# State pension changes.What does it mean for private pensions.



## SIN25 (15 Mar 2013)

Hi,

Could you help me in relation to Defined benefit and Defined contribution schemes and the changes in the age of eligibility for the State pension.


What does it mean for the  schemes and can it be sorted? 

All your help is greatly appreciated.


----------



## LDFerguson (15 Mar 2013)

Private pension schemes (Defined Benefit or Defined Contribution) operate independently of the State pension. Although traditionally many pension schemes were set up with a retirement age that coincided with the State Pension, the fact that the State Pension age is being changed does not automatically have an impact on private schemes.  Each individual scheme must make its own decision as to what retirement age it sets.


----------



## SIN25 (15 Mar 2013)

Thank you for your reply.
If i could ask you to give me a bit more detail? If there is an extra 1 or two years that members are paying in will that make a great deal of difference?

This is the question im trying to answer:

Assume you are a HR adviser, financial accountant, business manager or pension consultant. 

Your employer / client operates a Defined Benefit scheme, which is integrated with Social Welfare and was closed to new entrants five years ago, and a Defined Contribution scheme, not integrated, which was set up five years ago. Normal Retirement Date under the rules of both schemes is a member’s 65 the birthday.

 explain the changes in the age of eligibility for the State pension, advising of the implications for both schemes and recommending what can and should be done to tackle the issues arising.​Thank you

​


----------



## bigbustour (19 Mar 2013)

A DB scheme that is integrated means that at age 65 when a employee chooses to retire their pension is calculated factoring in the availability of the state pension. When an employee retires at 65 in an integrated scheme and the state pension entitlement has changed to 66 the shortfall of the 12k per annum needs to be made up by the employees pension scheme. 

Because of the rules of how pension benefits are paid the 12k difference needs to be funded for the full retirement and not just 1 year. This can put huge strain on already creaking DB schemes without some kind of legislative change to address this issue.  

For a non integrated DC scheme this shortfall is not the employers liability


----------



## Conan (19 Mar 2013)

Bigbouster,
I don't necessarily agree with your comment. If a DB scheme operates on an "integrated" basis then it promises a benefit which takes into account the expected State Pension. The fact that the State Pension is now only payable from age 66 whereas the DB scheme has a retirement age of say 65, does not automatically mean that the scheme has to pay the State Pension for one year. It all depends on the rules of each scheme.
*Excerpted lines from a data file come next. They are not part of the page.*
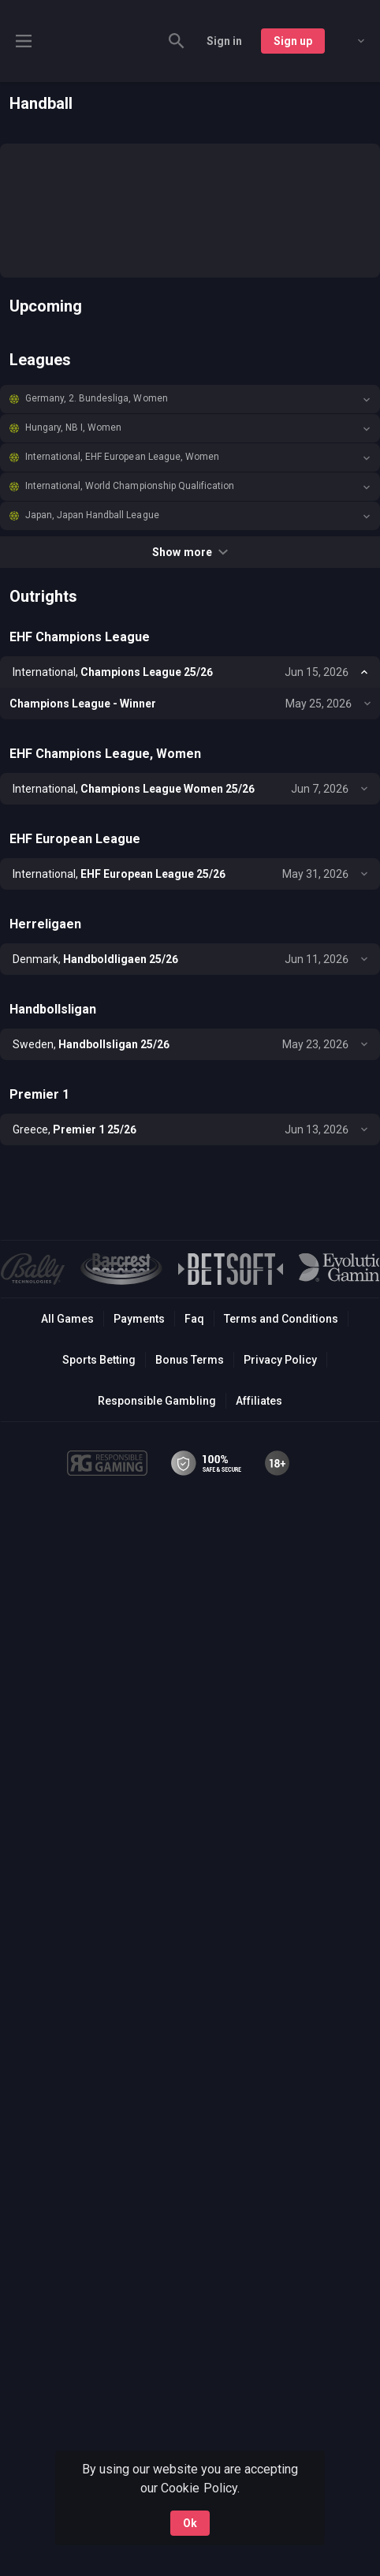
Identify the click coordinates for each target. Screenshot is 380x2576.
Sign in (224, 41)
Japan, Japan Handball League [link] (92, 515)
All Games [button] (67, 1318)
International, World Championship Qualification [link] (129, 485)
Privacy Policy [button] (280, 1359)
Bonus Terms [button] (189, 1359)
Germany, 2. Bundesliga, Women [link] (96, 398)
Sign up (293, 41)
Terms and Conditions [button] (281, 1318)
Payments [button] (139, 1318)
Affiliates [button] (259, 1400)
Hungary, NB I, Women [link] (73, 427)
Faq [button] (194, 1318)
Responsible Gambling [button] (156, 1400)
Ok (190, 2523)
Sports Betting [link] (99, 1359)
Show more (189, 552)
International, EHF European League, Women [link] (122, 456)
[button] (190, 399)
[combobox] (349, 41)
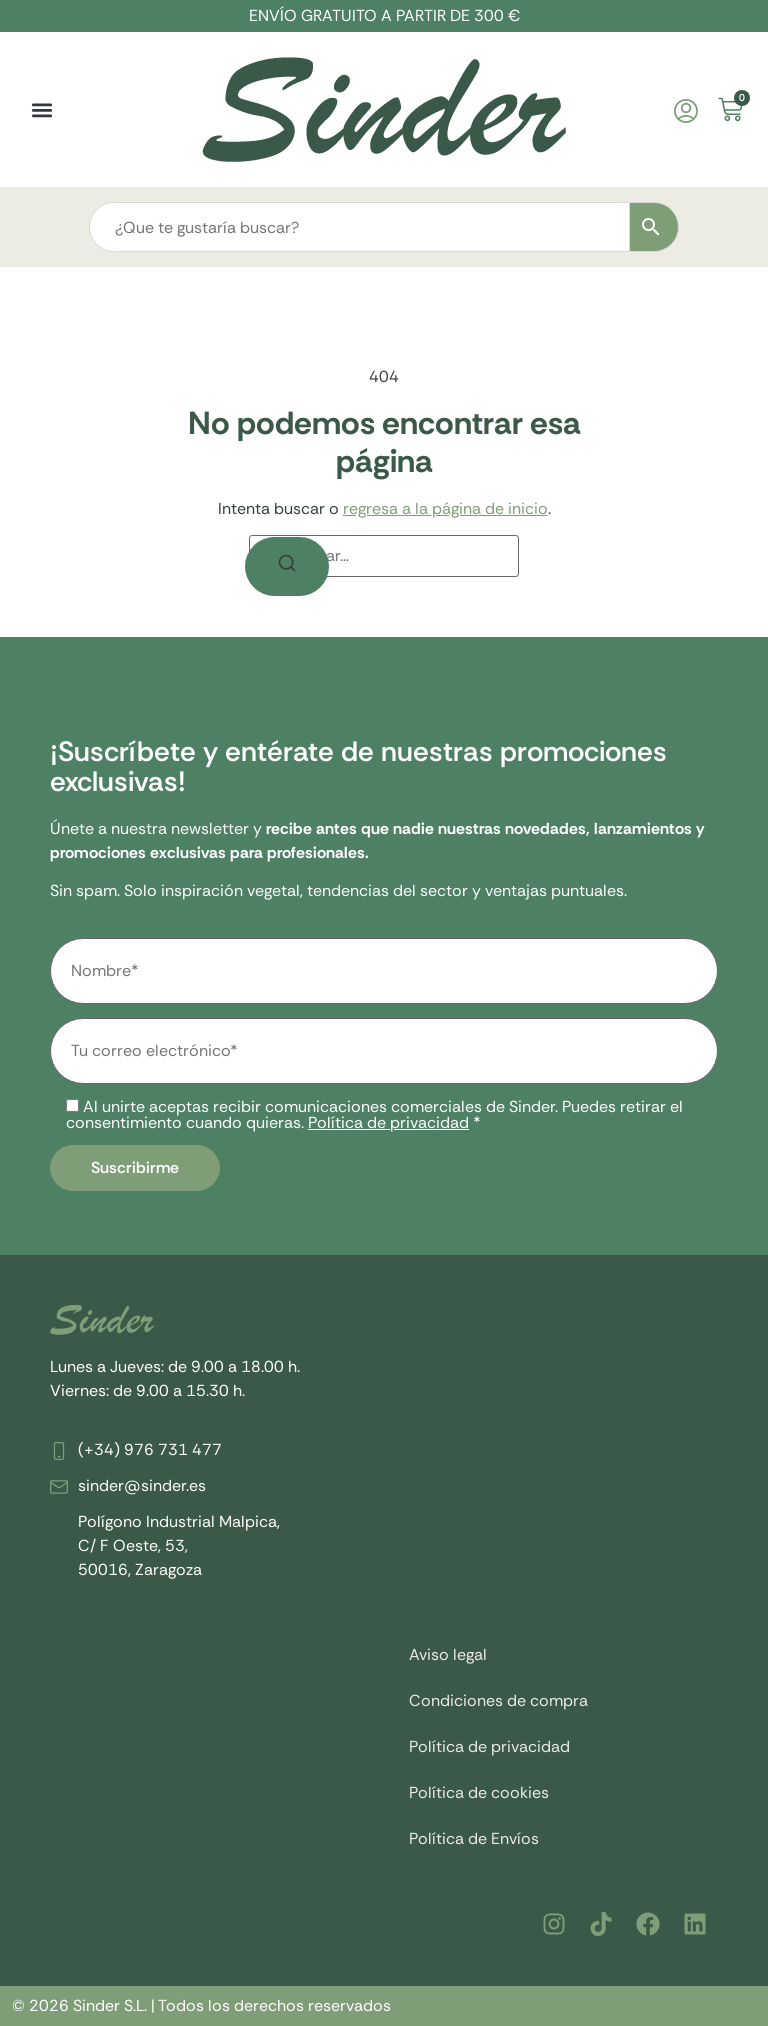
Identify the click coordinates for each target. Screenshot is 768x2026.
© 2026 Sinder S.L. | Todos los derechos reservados (201, 2005)
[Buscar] (287, 566)
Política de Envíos (474, 1838)
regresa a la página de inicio (445, 508)
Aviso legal (448, 1654)
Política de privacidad (388, 1122)
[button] (41, 109)
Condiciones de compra (498, 1700)
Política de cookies (479, 1792)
I don't understand why you state that the scheme would have to fund the State Pension for the full ret ire net period. At most it will be just to bridge the difference in the two retirement ages.


----------



## JoeRoberts (19 Mar 2013)

bigbustour said:


> When an employee retires at 65 in an integrated scheme and the state pension entitlement has changed to 66 the shortfall of the 12k per annum needs to be made up by the employees pension scheme.


 
That is very misleading advice.
This is a very grey area and even if the wording of a scheme could be interpreted that the employer bears the extra cost it is unlikely that any employer would accept it. Most schemes are underfunded as it is.
The implications would mean that the employer would have to accept 2 years liability when the pension age rises to 67 and then 3 years when it rises to 68. These liabilities are not currently included in scheme liabilities and to accept them would require immediate accrual based on time served.
You could write to the Trustees of the scheme for clarification of how they will handle it. 

Another related and emerging issue that is gaining momentum as a result of these changes is whether or not an employer can force retirement at age 65. Even a retirement age of 65 in a written contract is not guaranteed to hold up.

However, many employers will want to keep the age 65 retirement date and therefore in negotiations may be willing to do something to fund the pension gap. But it is likely to be outside of the pension scheme.


----------